Chemistry is an experimental science that combines academic study with the acquisition of practical and investigational skills. It is called the central science, as chemical principles underpin both the physical environment in which we live and all biological systems.
Apart from being a subject worthy of study in its own right, chemistry is a prerequisite for many other courses in higher education, such as medicine, biological science and environmental science, and serves as useful preparation for employment, providing an environment to practice important problem solving and analytical skills.
Chemistry can be divided broadly into three areas of study: Inorganic Chemistry, Organic Chemistry and Physical Chemistry. Inorganic Chemistry deals with the chemistry of selected elements and their compounds, chosen to illustrate the various patterns of behaviour and the relationship between structure and properties which are an essential part of an overall view of chemistry. Organic Chemistry is concerned with the study of selected compounds of carbon with an emphasis on the means by which reactions occur between them allowing for the synthesis of more complex modules; a variety of homologous series are studied and an introduction to modern analytical and spectroscopic techniques is also included here. Physical Chemistry deals with the more quantitative side of the theory and laws involved in Chemistry.
The course aims to encourage pupils to recognise that learning is enjoyable and enhance a candidate’s enthusiasm for chemistry. The AQA Specification has been tailored to follow on from Additional Science at GCSE; The study of separate science at GCSE is not essential though candidates with this qualification will have some advantages at first. The course aims to develop a candidate’s knowledge and understanding in order to provide a pathway to further study.
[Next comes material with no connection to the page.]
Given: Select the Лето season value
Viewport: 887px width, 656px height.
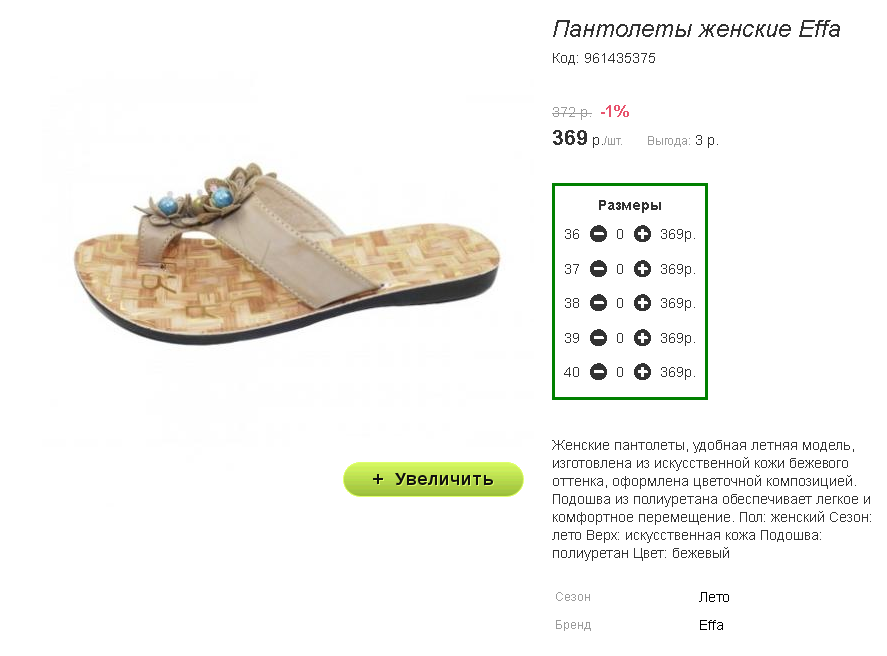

To promote this practice, the course is built on the concepts of How Science Works that were introduced at GCSE. This ensures relevance to contemporary issues whilst stretching and challenging students.
The course is normally taught by two subject specialists over a number of periods per week in a mixture of theory and practical lessons that link to the topic being covered. Practical work is very important in Chemistry and a large proportion of the course is taken up with work related to the topics being covered. The chemistry laboratories where pupils have their lessons are well equipped to maximise the opportunities to bring chemistry off the page and into life.
The Diploma Programme chemistry course includes the essential principles of the subject but also, through selection of options, allows some flexibility to tailor the course to meet the needs of the pupils. The course is available at both standard level (SL) and higher level (HL), and therefore accommodates pupils who wish to study Science in higher education and those who do not.
The course is normally taught by one or two subject specialists in five periods per week, in a mixture of theory and practical lessons that link to the topic being covered. Practical work is very important in Chemistry and a large proportion of the course is taken up with work related to the topics being covered. The chemistry laboratories where students have their lessons are well equipped to maximise the opportunities to bring chemistry off the page and into life.
Years 10 and 11
From the start of Year 10 pupils opt to either follow the EDEXCEL GCSE syllabus which leads to a separate GCSE in Chemistry or a GCSE Double Award which is equivalent to two GCSE grades when combined with Biology and Physics.
The course of study followed in Year 9 builds upon prior knowledge and then develops the groundwork necessary to begin the GCSE course in Year 10. Topics covered include atomic structure, formulae and equations and the periodic table which are of fundamental importance to the study of Chemistry. A thorough grounding in necessary practical skills and scientific principles is also provided during this year.